FRAGMENT TEKSTU
★ ★ ★ ★

Raporty o rynku finansowym powrót

20.12.2013

Kredyty – podsumowanie III kwartału 2013 r.

Moneta najnowsze I

Eksperci rynku deweloperskiego zgodnym chórem mówią o wyraźnym odbiciu w 2013 roku i wzrastającym popycie. W danych rynku kredytowego, podsumowujących 3 kwartał mijającego roku, jednak tego nie widać, co prawda liczba i wartość udzielonych kredytów wzrosła, ale nadal są to dane zdecydowanie gorsze w porównaniu do analogicznego okresu roku ubiegłego. Wiele więc wskazuje na to, że popyt „uratowały” w tym roku transakcje dokonane za gotówkę. Należy też pamiętać, że wyniki za cały rok może poprawić ostatni kwartał i ostatnia szansa na wzięcie kredytu na 100 proc. wartości nieruchomości.

Firmy deweloperskie i obserwatorzy rynku coraz częściej i coraz śmielej mówią o wyraźnym odbiciu i zdecydowanej poprawie popytu. Takich danych jednak nie widać w raportach podsumowujących akcję kredytową. Z ostatniego raportu Związku Banków Polskich (AMRON-SARFiN) za III kwartał bieżącego roku wynika, że co prawda liczba i wartość udzielonych od początku roku kredytów sukcesywnie rośnie (liczba wzrosła o 4 tys., natomiast wartość o 1,5 mld), to jednak są to dane wciąż dużo gorsze, niż w przypadku roku 2012.

Tak więc – w III kwartale roku liczba nowopodpisanych umów kredytowych wyniosła ponad 45 tysięcy, ale w analogicznym okresie roku 2012 było to ponad 50 tys. Spadek w tym zakresie wynosi więc 10 proc. Jeśli chodzi o wartość zaciągniętych kredytów – w trzecim kwartale bieżącego roku było to 9,5 mld zł, jednak rok wcześniej ta wartość wynosiła 10 mld. Tu spadek kształtuje się na poziomie 5 proc. Należy pamiętać, że w tym roku mamy do czynienia z wyjątkowo korzystnymi warunkami kredytowania – stopy procentowe pozostają na historycznie niskim poziomie, natomiast nadal niskie pozostają ceny i zdecydowanie poprawiła się dostępność mieszkań w relacji do zarobków. To wszystko – przynajmniej teoretycznie powinno było wywindować dane o kredytach do góry, jednak te ciągle jeszcze przedstawiają się zadziwiająco wręcz skromnie i rozczarowują.

Dodać należy, że eksperci, którzy przygotowali raport ZBP spodziewają się, że mimo iż wartości oraz liczba udzielonych kredytów rosną, to ten rok (nawet jeśli dobrze wypadnie IV kwartał) okaże się per saldo najgorszym pod względem akcji kredytowej od dotychczas najgorszego „kryzysowego” roku 2009. To zadziwiające, biorąc pod uwagę zarówno korzystne warunki do zaciągania kredytów, jak i informacje o ożywieniu popytu dobiegające z rynku.
Eksperci ZBP spodziewają się, że nawet, jeśli wartość i liczba udzielonych kredytów wzrośnie kwartalnie o około 4 proc., tak jak to było w przypadku porównania 2 i 3 kwartału, to i tak będą to dane gorsze, niż w najgorszym kryzysowym okresie.

★ ★ ★ ★

POLECENIE
Podejmij tekst o kredytach w III kwartale 2013 roku i pisz go dalej od jego ostatniego zdania.

PODANE INFORMACJE

★ ★ ★ ★

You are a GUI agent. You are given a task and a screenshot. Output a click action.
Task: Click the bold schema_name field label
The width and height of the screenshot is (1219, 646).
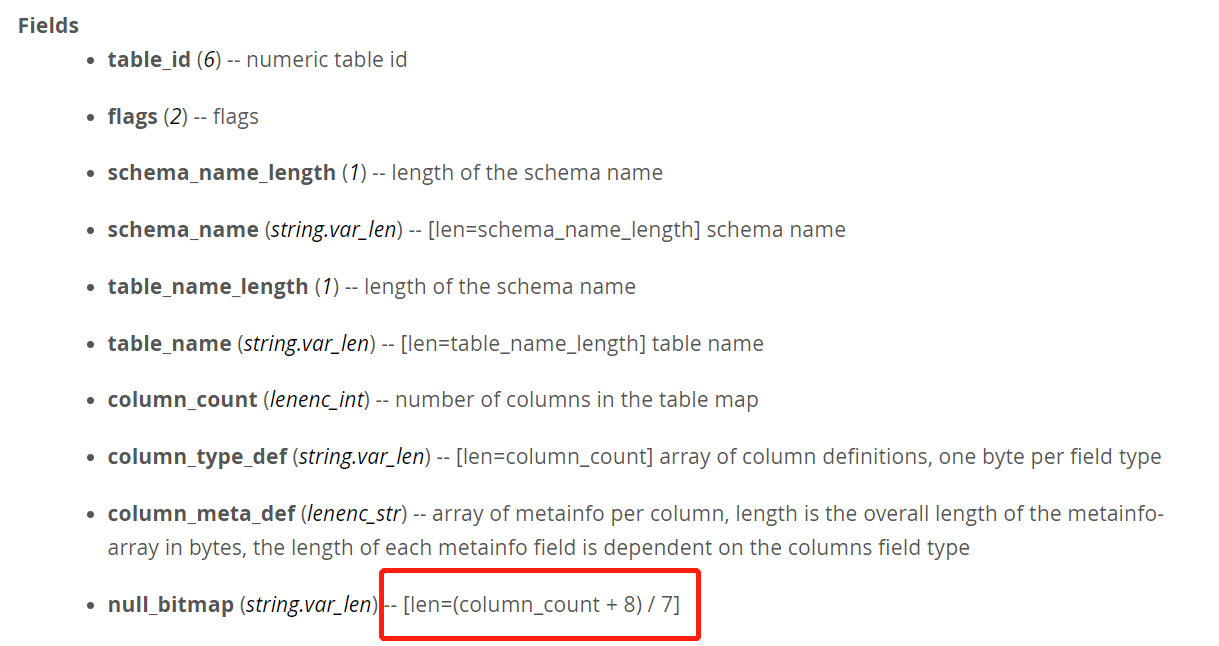[183, 230]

★ ★ ★ ★

ODPOWIEDŹ
Skąd więc biorą się informacje o ożywieniu na rynku? Odpowiedzią mogą być dane, które z kolei przedstawił NBP, za drugi kwartał roku. Otóż z raportu podsumowującego półrocze wynikało, że (i takie też wnioski znalazły się w raporcie) mimo korzystnych warunków kredytowania i poprawy wskaźników kredytowej dostępności mieszkań, wypłaty kredytów nie wzrosły. Raport NBP za to dodaje, że „utrzymywanie się stabilnego poziomu sprzedaży mieszkań na rynku pierwotnym było wspierane przez zakupy gotówkowe”.

Czyli wychodzi na to, że „gotówka” uratowała popyt. Jak więc kształtowały się te transakcje gotówkowe? NBP oszacowała ich wartość w II kwartale 2013 na poziomie 1,6 mld zł na 7 największych rynkach, przy czym wartość wszystkich transakcji oszacowano na 2,9 mld zł. Oznacza to, że około 58 proc. ogólnej kwoty transakcji przypadało na te za gotówkę. Taki wynik rzeczywiście może robić wrażenie, zwłaszcza, że w porównaniu do analogicznego okresu roku 2012 wartość transakcji gotówkowych wzrosła o 300 mln zł. Wydaje się więc, że rzeczywiście – przynajmniej częściowo – popyt w tym roku uratowało kupno mieszkań za gotówkę.
Jak zadłużaliśmy się w mijającym 2013 roku? Przeciętny Kowalski zaciągnął kredyt w wysokości około 201 tysięcy złotych. Ponad 63 procent z tych transakcji przypadało na największe miasta kraju, czyli Warszawę, Kraków, Gdańsk, Wrocław, Poznań, Łódź.
Przeciętnie kredytobiorca zadłużał się na okres od 25 do 35 lat. Takich transakcji było ponad 60 proc. Z kolei 25 proc. to okresy od 15 do 25 lat, 12 proc. to czas do 15 lat, a tylko 2 proc. dotyczy okresów dłuższych – powyżej 35 lat.

Co jednak najważniejsze i co powinno poprawić w efekcie złe dane o liczbie i wartości udzielonych kredytów, to to, że zdecydowanie, bo o 6 proc. wzrósł udział kredytów o wskaźniku LtV powyżej 80 proc. W całej puli było ich 53 proc. Oznacza to, że klienci na poważnie wzięli sobie do serca wizję wycofania z rynku od przyszłego roku kredytów na 100 proc. wartości nieruchomości i chętniej właśnie po nie sięgali. Eksperci spodziewają się, że zainteresowanie takimi kredytami znacznie wzrosło również w obecnym IV kwartale i może się przełożyć na pozytywniejszy obraz całego roku w zakresie udzielonych kredytów, oraz ich wartości.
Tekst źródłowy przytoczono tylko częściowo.